■ **Directions**: Copy the records below word for word, starting with the line that contains "Open the Run button dropdown arrow" and going on through the line that contains "Click the location", and copy nothing else.

■ **Data for the task**:
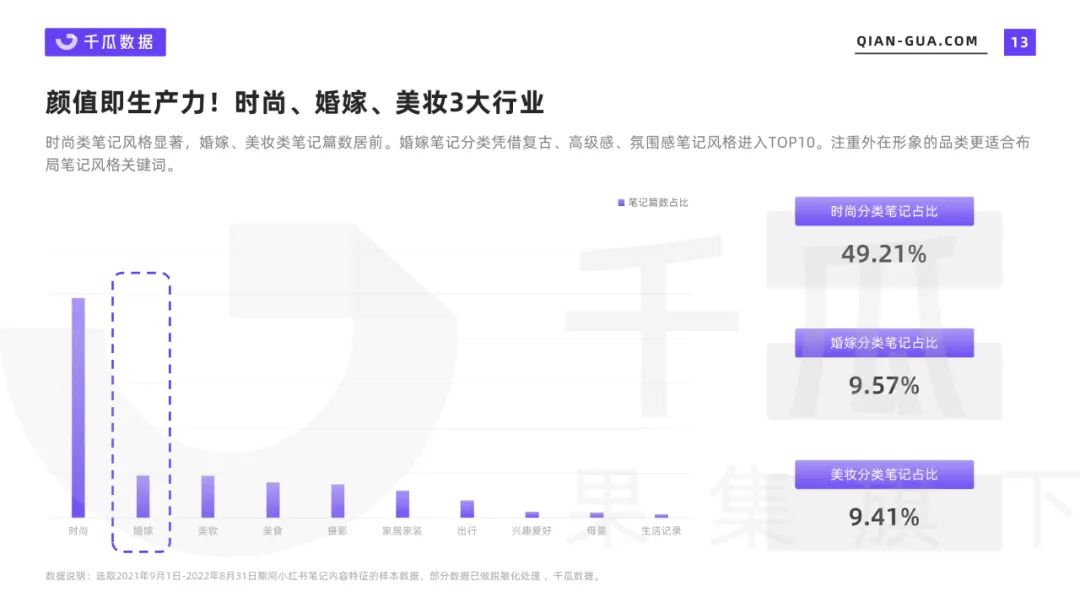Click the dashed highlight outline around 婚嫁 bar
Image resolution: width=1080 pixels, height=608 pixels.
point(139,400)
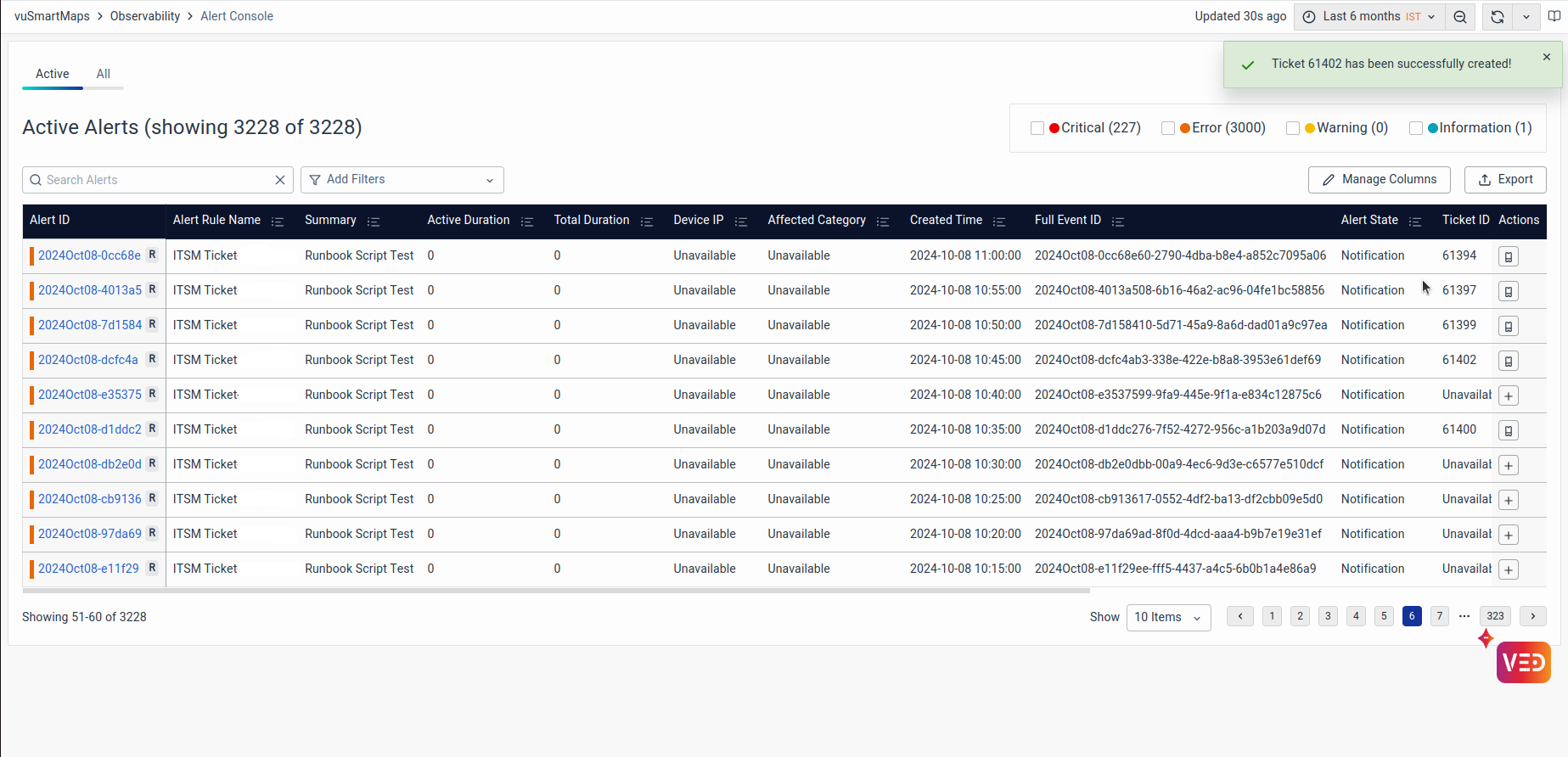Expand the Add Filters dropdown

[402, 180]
* * *
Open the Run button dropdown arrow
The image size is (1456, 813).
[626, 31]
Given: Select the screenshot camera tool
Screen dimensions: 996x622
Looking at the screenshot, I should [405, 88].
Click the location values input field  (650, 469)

■ **Response for this exercise**:
Open the Run button dropdown arrow
The image size is (1456, 813).
[626, 31]
Given: Select the screenshot camera tool
Screen dimensions: 996x622
Looking at the screenshot, I should [405, 88].
Click the location values input field  (650, 469)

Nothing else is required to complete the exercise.